[Za-pm] ascii high order character conversion

Anne Wainwright aesop at fables.co.za
Tue May 13 03:20:41 PDT 2008


Jonathan & Tielman,

Thanks a lot, I think that I can make something out of that. The input is a 
 dos file (untainted by Windows) and I am sure that you are right about 
cp437.

I didn't have perldoc on until very recently, somehow it never got on. So I 
have only just realised what a great resource it is.

I do note that when using the editor in linux, either gedit when working on 
my pearls, or the inbuilt one in mc when having a squizz in the directory, 
that many of the characters don't show up. Like my Alt-127 (DEL or little 
house) shows up as a block (an outline square character). And things like C-
cedilla also show as a block. I suppose I should look at the editor 
settings. I know that gedit does not detect it as cp437 so a bit of 
investigation needed there.

This of course fouls up tr/// because it only trs discrete characters and I 
don't think it very smart to paste in blocks which you can't read even if 
they would would work (which I think they do, at least in regexes which I 
tried out before I found \x) and don't think you can put in \x7F for 
instance into tr///

Written in dos, modified on linux perl (5.8), sent over to Windoze! 
Hopefully one day to some or other sql database but that is too big a step 
today.

Thanks
Anne

> It depends how your input data is formatted.
> 
> If it is UTF8 encoded, in double bytes, and if you have perl 5.6.1 and
> above, use Unicode::Normalize:
> 
> use Unicode::Normalize qw/:all/;
> ...
> $string =~ s/([\x80-\xFF])/substr(decompose($1),0,1)/eg;
> 
> If it's formatted by one or other Windows app, with special characters
> such as the Euro symbol single byte encoded, then your input is probably
> CP1252. I'm not sure about the available conversion modules.

Task directions>
Carry on the message about converting high-order characters, picking up right after its last sentence. The listing comes from a separate source and is unrelated to the message.

Stored data>
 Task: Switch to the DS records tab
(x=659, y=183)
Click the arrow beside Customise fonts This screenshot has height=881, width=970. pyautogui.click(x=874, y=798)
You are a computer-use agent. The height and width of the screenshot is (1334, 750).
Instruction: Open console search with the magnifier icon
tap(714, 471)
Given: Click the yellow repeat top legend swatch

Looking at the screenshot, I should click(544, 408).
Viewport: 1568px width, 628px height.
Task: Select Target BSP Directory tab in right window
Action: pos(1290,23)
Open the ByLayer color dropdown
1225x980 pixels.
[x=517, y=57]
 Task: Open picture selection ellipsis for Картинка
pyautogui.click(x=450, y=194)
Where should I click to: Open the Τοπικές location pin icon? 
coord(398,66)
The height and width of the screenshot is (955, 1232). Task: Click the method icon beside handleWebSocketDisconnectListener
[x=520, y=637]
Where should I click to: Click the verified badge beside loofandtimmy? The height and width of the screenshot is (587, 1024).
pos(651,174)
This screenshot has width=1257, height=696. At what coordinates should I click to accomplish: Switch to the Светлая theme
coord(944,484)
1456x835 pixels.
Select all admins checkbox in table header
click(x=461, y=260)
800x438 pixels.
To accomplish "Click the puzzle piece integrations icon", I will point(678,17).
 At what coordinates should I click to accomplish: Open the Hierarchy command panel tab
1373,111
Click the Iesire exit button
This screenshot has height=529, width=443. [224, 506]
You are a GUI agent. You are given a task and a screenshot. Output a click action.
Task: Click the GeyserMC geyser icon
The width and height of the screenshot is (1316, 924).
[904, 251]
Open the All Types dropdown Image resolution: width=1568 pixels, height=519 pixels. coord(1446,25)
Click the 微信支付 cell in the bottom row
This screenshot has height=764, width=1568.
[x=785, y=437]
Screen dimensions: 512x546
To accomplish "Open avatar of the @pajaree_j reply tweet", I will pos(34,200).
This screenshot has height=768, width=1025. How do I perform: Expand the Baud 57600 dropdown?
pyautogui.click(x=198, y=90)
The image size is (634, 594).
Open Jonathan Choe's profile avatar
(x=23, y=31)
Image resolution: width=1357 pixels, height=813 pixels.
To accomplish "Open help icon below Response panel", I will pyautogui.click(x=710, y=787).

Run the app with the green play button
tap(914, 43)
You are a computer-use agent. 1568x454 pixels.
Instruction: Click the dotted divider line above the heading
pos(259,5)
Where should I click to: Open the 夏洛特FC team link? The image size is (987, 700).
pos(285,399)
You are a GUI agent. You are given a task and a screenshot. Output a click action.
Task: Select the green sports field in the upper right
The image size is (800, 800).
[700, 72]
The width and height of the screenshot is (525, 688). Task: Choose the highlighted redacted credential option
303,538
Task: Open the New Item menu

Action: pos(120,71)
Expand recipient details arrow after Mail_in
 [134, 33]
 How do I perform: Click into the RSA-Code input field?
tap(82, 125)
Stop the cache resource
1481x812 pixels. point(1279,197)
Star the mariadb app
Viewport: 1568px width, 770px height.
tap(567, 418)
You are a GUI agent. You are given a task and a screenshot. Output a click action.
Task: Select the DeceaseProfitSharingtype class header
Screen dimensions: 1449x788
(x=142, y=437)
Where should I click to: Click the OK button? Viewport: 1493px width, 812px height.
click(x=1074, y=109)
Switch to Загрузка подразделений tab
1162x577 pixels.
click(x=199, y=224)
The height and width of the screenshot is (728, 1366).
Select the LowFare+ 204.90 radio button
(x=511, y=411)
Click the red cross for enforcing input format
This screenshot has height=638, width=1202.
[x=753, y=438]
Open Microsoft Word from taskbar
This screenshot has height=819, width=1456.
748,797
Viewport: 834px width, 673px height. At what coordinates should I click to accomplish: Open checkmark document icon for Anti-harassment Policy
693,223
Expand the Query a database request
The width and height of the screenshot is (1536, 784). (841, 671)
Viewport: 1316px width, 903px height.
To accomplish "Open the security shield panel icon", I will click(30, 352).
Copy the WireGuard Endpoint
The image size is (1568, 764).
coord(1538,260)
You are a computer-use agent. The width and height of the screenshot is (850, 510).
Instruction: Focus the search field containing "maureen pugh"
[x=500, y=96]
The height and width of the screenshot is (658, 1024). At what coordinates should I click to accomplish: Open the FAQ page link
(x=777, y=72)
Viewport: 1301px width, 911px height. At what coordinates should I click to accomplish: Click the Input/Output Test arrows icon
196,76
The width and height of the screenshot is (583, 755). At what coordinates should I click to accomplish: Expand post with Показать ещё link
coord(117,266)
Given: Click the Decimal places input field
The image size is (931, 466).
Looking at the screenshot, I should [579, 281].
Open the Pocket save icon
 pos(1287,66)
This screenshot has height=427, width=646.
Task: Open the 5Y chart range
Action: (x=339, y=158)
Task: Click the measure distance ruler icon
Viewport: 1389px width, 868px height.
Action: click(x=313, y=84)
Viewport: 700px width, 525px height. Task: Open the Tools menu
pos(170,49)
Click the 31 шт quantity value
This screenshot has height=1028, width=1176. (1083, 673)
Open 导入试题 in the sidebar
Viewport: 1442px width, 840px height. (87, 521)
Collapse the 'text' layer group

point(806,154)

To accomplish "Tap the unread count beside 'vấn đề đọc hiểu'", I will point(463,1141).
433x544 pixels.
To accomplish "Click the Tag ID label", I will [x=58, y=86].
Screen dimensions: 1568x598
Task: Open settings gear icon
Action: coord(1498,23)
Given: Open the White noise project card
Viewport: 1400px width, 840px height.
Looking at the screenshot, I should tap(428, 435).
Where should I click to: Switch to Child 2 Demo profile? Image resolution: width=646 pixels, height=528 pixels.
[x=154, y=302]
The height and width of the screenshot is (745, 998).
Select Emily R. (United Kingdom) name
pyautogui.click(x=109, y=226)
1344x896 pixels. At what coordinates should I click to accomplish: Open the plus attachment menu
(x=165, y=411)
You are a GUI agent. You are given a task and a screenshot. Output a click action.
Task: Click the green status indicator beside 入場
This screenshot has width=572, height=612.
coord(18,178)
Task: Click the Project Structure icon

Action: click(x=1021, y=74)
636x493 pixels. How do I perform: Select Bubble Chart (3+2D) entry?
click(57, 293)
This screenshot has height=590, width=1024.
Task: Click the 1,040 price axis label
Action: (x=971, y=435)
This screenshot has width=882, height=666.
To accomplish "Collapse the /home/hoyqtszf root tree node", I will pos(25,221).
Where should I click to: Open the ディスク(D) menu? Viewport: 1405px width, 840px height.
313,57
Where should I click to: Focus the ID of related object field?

Task output>
> 
> Alternatively, just run your whole input file through the libiconv C
> library:
> 
> iconv --from-code=ISO-8859-1 --to-code=UTF-8
> 
> 
> --tielman
> 
> 
> 
> 
> 
> 
> 
> 
> 
> 
> 
> -----Original Message-----
> From: za-pm-bounces+tvilliers=lastminute.com at pm.org
> [mailto:za-pm-bounces+tvilliers=lastminute.com at pm.org] On Behalf Of Anne
> Wainwright
> Sent: 08 May 2008 17:20
> To: za-pm at pm.org
> Subject: [Za-pm] ascii high order character conversion
> 
> Hi.
> 
> I have data prepared on a dos programme that involves high order 
> characters, like european letters with umlauts, cedillas, acute and
> grave 
> accents etc.
> 
> I have a dos utility that I wrote that converts all of these to plain 
> unaccented characters, a simple replacement operation. The reason being 
> that in moving the data to Windows it does not show them correctly and
> this 
> was the easiest way to go at the time. Now I am away from that route and
> 
> want to build this into my perl database conversion routine (convert
> from 
> proprietary to delimited).
> 
> Now I am wondering if there is an easier way in perl than doing a s///
> for 
> each of the characters used. I looked in the Perl Cookbook, and had a 
> wander through the CPAN modules, but nothing struck me as specific for
> the 
> task in hand.
> 
> Not that lines of s/// wouldn't do the job, but I wondered if there was
> a 
> more concise way of programming this to convert either to the plain 
> unaccented character or to the correct windows character.
> 
> [maybe I must study the "perlebcdic Considerations for running Perl on 
> EBCDIC platforms" found on CPAN which looks like it might be a guide. 
> suggests tr///   , will absorb this evening]
> 
> Had hoped for a ready module from CPAN, but see nothing.
> 
> Any ideas gratefully received on what must have been a common problem
> some 
> years back?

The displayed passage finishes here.